Entre os riscos estão o desenvolvimento de uma infecção resistente a
antibióticos, diarreia intratável, lesões renais ou no fígado e, como
ocorreu com uma mulher de 30 anos tratada com antibiótico injetado por
cateter, morte por infecção generalizada (septicemia).
Pessoas com PTLDS não são hipocondríacos procurando atenção nem
preguiçosos querendo fugir do trabalho ou das obrigações, disse Aucott,
embora muitos possam ser ajudados pela psicoterapia que os ajuda a lidar
melhor com os sintomas.
— São pessoas altamente funcionais – gente encostada não pega doença
de Lyme. Elas não são loucas e os médicos que as atendem não são maus.
Trata-se de pessoas desesperadas tentando melhorar e de médicos que
desejam auxiliá-las — ele afirmou.
Contudo, até que se descubram as causas da PTLDS, será difícil para
os pesquisadores descobrirem terapias eficazes. Entre as possíveis
causas da síndrome estão a fadiga pós-infecção prolongada e uma reação
autoimune ao organismo infectado, de acordo com um livro recente da Dra.
Adriana Marques, do Instituto Nacional de Alergia e Doenças Infecciosas
dos EUA.

## [Questões de estudo]
[a] No trecho sobre a PTLDS, quais possíveis causas da síndrome são apontadas pelo livro da Dra. Adriana Marques?
[b] Por favor, devolva do trecho sobre a PTLDS tudo o que vai de "Contudo, até que" até "recente da Dra.", sem mudar nenhuma palavra.
[c] Escreva a continuação do texto sobre a síndrome pós-tratamento da doença de Lyme a partir do ponto em que ele termina.
Os dados abaixo são um material independente do trecho.

(Entradas do conjunto de dados)
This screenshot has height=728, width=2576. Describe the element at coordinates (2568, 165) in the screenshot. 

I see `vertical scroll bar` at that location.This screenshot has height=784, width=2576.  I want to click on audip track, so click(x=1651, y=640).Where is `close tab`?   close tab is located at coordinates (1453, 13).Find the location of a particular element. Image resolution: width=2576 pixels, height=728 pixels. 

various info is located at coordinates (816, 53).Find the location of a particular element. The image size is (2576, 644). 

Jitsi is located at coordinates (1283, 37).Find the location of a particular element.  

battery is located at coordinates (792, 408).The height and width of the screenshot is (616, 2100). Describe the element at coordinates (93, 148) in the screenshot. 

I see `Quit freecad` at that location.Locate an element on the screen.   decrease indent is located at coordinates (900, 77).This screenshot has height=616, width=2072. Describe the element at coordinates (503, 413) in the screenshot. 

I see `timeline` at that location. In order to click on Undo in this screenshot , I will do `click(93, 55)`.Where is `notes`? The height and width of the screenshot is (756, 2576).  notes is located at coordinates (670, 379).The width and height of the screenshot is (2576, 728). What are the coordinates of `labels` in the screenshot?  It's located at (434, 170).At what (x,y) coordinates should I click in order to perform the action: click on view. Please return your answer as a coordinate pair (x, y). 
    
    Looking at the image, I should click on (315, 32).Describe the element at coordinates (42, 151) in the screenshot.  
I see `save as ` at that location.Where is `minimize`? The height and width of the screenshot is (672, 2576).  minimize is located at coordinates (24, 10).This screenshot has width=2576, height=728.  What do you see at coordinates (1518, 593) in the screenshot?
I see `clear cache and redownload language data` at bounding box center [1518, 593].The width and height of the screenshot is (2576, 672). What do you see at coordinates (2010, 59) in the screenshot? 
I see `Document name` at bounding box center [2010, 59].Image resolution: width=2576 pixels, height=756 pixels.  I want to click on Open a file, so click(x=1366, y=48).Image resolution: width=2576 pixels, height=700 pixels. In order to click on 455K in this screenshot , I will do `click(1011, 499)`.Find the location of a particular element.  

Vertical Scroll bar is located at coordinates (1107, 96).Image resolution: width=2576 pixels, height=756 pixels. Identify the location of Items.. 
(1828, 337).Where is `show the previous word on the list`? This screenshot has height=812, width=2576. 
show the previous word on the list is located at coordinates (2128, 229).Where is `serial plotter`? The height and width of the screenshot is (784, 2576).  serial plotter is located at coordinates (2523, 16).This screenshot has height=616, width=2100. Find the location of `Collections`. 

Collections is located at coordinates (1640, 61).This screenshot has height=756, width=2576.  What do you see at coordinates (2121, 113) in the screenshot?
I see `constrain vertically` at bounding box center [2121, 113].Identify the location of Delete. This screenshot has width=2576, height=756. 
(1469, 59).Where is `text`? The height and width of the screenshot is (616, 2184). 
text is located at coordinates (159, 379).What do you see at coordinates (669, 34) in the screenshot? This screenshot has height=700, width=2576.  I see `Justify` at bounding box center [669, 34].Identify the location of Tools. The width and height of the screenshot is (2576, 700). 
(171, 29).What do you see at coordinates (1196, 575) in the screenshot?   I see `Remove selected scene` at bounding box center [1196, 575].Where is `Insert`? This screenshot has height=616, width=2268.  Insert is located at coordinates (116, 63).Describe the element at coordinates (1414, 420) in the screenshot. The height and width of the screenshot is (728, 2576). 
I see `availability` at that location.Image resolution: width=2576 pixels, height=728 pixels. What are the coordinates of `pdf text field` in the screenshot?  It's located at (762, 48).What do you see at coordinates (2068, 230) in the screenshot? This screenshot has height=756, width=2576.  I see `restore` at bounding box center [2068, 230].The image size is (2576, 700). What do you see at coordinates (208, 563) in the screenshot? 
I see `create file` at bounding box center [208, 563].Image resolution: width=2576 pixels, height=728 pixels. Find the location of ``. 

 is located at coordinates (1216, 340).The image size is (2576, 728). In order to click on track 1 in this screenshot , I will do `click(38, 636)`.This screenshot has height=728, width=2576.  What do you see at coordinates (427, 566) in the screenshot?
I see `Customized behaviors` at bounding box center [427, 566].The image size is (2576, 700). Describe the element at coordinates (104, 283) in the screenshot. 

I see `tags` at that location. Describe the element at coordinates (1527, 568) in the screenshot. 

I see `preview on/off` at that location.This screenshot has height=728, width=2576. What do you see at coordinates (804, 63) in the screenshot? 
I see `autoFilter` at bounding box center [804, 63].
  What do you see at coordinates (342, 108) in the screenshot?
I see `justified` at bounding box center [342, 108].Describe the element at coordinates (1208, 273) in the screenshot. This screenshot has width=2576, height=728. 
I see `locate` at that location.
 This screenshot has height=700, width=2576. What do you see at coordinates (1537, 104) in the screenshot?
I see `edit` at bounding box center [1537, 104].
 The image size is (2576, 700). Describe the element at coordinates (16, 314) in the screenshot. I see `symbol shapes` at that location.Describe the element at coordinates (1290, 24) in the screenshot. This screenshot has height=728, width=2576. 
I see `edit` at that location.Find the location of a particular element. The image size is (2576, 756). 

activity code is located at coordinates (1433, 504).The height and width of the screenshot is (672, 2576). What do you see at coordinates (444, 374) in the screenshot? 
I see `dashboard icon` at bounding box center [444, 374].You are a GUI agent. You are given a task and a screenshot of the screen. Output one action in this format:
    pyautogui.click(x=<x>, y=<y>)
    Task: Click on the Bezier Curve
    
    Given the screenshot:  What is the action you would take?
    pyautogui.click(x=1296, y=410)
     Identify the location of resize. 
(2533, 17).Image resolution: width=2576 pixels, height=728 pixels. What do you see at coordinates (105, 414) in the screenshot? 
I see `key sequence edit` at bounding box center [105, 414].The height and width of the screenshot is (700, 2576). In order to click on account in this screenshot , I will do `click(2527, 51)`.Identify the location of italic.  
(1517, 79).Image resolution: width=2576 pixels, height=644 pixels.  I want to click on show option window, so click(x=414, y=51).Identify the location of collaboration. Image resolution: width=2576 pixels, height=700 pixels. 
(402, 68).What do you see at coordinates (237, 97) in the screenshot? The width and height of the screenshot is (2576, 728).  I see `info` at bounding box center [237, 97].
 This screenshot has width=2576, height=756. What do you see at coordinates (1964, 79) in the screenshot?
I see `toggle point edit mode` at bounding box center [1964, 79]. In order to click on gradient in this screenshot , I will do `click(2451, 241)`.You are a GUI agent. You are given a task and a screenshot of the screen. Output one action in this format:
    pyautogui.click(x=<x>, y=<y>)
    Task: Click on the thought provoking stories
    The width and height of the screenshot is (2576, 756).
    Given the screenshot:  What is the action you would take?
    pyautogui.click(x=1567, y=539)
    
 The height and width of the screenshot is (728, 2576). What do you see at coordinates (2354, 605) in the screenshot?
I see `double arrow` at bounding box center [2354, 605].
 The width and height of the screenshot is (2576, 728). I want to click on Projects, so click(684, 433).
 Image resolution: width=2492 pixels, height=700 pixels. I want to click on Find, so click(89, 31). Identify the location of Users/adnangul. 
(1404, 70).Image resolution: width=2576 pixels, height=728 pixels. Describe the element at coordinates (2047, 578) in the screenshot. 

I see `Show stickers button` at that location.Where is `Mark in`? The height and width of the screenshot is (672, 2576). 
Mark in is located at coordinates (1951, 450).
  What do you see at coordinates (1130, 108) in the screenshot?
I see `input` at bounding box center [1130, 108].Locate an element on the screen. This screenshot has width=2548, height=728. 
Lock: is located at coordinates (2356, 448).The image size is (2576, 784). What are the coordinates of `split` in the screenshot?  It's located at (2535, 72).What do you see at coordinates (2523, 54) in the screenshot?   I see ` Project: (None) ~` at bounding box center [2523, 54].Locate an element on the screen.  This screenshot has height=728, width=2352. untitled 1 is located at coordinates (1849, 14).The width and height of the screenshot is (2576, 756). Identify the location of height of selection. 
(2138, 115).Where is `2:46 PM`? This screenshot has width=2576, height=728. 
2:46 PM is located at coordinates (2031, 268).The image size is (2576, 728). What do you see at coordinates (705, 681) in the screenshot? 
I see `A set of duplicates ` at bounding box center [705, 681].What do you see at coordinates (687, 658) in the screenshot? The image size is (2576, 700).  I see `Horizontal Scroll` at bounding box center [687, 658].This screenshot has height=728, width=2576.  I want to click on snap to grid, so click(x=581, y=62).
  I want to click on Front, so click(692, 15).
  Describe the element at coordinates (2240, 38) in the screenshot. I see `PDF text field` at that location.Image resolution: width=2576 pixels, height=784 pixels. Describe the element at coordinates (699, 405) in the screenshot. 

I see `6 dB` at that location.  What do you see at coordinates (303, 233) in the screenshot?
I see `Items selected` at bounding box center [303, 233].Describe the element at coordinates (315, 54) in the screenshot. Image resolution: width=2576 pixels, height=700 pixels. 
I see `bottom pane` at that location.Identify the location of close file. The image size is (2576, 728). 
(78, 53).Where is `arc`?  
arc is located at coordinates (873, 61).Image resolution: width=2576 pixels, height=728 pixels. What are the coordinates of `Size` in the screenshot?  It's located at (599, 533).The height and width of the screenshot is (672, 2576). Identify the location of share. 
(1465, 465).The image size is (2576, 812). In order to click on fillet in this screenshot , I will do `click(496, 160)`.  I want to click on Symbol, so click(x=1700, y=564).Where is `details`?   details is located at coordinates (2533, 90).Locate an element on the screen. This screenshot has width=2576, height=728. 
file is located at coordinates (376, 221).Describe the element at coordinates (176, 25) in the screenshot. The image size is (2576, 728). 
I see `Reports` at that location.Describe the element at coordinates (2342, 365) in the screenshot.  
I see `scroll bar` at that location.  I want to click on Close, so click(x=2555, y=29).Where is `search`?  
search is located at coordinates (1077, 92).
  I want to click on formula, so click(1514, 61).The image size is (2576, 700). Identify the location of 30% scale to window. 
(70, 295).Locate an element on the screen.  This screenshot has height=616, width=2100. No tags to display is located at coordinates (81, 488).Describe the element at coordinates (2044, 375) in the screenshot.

## [Respostas]
[a] A fadiga pós-infecção prolongada e uma reação autoimune ao organismo infectado.

[b]
Contudo, até que se descubram as causas da PTLDS, será difícil para
os pesquisadores descobrirem terapias eficazes. Entre as possíveis
causas da síndrome estão a fadiga pós-infecção prolongada e uma reação
autoimune ao organismo infectado, de acordo com um livro recente da Dra.

[c]
Já o motivo pelo qual algumas pessoas com PTLDS parecem se beneficiar
com a terapia intensiva com antibióticos, pelo menos temporariamente,
Aucott sugeriu algumas teorias. Os antibióticos podem ter efeito
anti-inflamatório que alivia a dor e o inchaço. Outra possibilidade é de
os pacientes terem uma infecção de baixo nível persistente que seja
suprimida de forma temporária pelos antibióticos, mas não morta por
eles. Ou pode ser que os pacientes com PTLDS experimentem um efeito
placebo, melhorando porque acreditam que o tratamento vai ajudar e
porque alguém finalmente está levando seus sintomas a sério.
Um complicador do cenário é o fato de que algumas pessoas com os
sintomas da PTLDS aparentemente nunca tiveram a doença de Lyme, afirmou
Marques durante entrevista. Existem outros organismos infecciosos – o
vírus Epstein-Barr, por exemplo – que podem produzir sintomas similares e
serem os verdadeiros culpados.
Entretanto, os peritos também não podem excluir a espiroqueta da borreliose.
Muitas pessoas, se não a maioria, infectadas por ele nunca souberam
ter sido mordidas pelo minúsculo carrapato de veado que transmite a
bactéria dos animais às pessoas. Talvez elas nunca desenvolvam nem
percebam a erupção vermelha que pode surgir. Mesmo quando a erupção
ocorre, somente uma em cinco se apresenta como o característico olho de
boi ligado à doença de Lyme. Em sua maioria, elas são bastante
vermelhas, redondas ou ovais.
Tais pessoas podem nunca ser tratadas contra a infecção nos estágios
iniciais e terminar semanas, meses e até mesmo anos mais tarde com os
sintomas que assolaram Rasenberger. Os sintomas podem se instalar
gradualmente, como foi o caso do meu cachorro, que apresentava efeitos
mínimos de carregar um carrapato da borreliose até nove meses atrás,
quando se prostrou, incapaz de comer ou beber sozinho.
Aucott e Marques afirmaram que mais pesquisa é desesperadamente necessária para as pessoas receberem o auxílio necessário.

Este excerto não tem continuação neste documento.